At the end of the day, costs are expected to increase with the new generation, especially for applications that need to maintain today's longer distances. But the group aims to keep additional costs to a minimum.
"PCI Express lives and breathes because of its ubiquity and that comes based on its low cost," said Neshanti.
The need for speed is clear. Graphics and network switches are among the most bandwidth-hungry applications driving Gen 4. Designers of dual-port 40 Gbit/s Ethernet and single-port 100G Ethernet boards want Gen 4 to avoid the costs of supporting the pins they otherwise need for 16 lanes of PCIe Gen 3.
"Adapter vendors like to be around [eight-lane] implementations for cost reasons," said Yanes.
Meanwhile, engineers are making progress getting 8 GT/s PCIe 3.0 products out the door. At least 14 companies with building block cores, software or testers have announced Gen 3 support.
To date about 23 adapter cards and 19 systems from top PC makers have participated in the PCI SIG's Gen 3 plugfests. "Their products are in prototype phase and haven’t achieved full debug interoperability, so they are not ready to announce them," said Yanes.

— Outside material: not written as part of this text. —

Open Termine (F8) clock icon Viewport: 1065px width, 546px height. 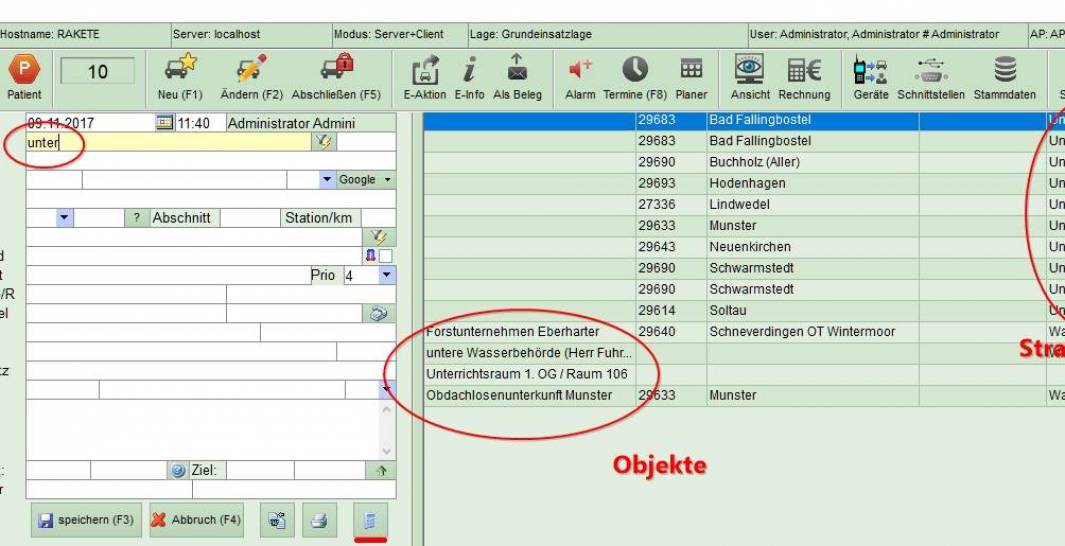(x=635, y=70)
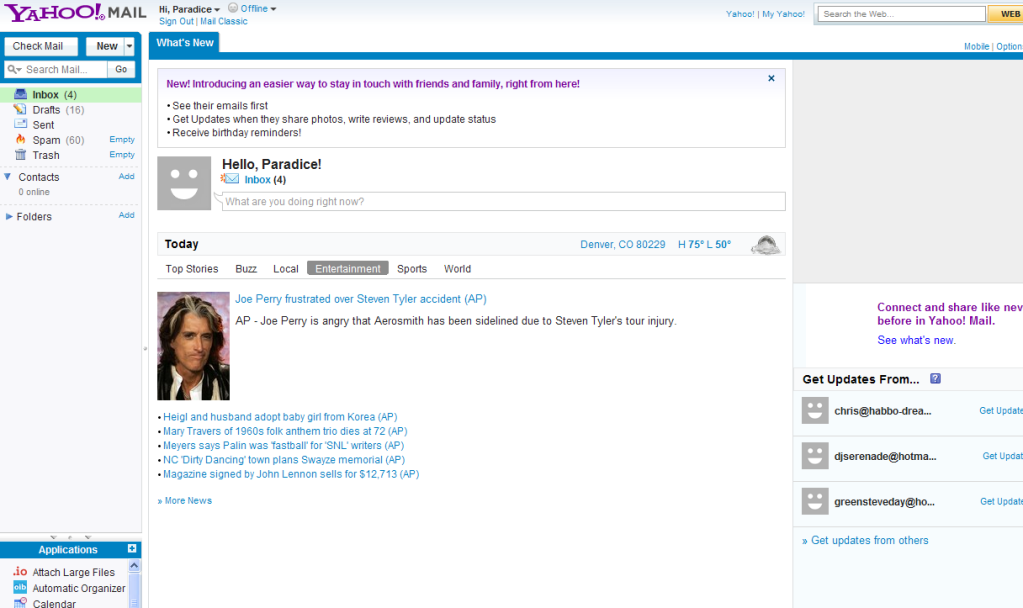Open the New message dropdown arrow
The width and height of the screenshot is (1023, 608).
pyautogui.click(x=129, y=46)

The PCI SIG hopes to publish by early next year a list of products that have passed interop tests. The group plans at least three more plugfests in Silicon Valley and Taiwan this year.
"PCI Express Gen 3 is more sophisticated in its electrical design [than past PCI SIG standards], so we are giving members more feedback on how they are doing" with their first products, said Neshanti.

Anticipating the future, PLX Technology demoed at the PCI dev con eight lanes of PCI Express 3.0 linking systems over optical cables at 64 Gbits/s.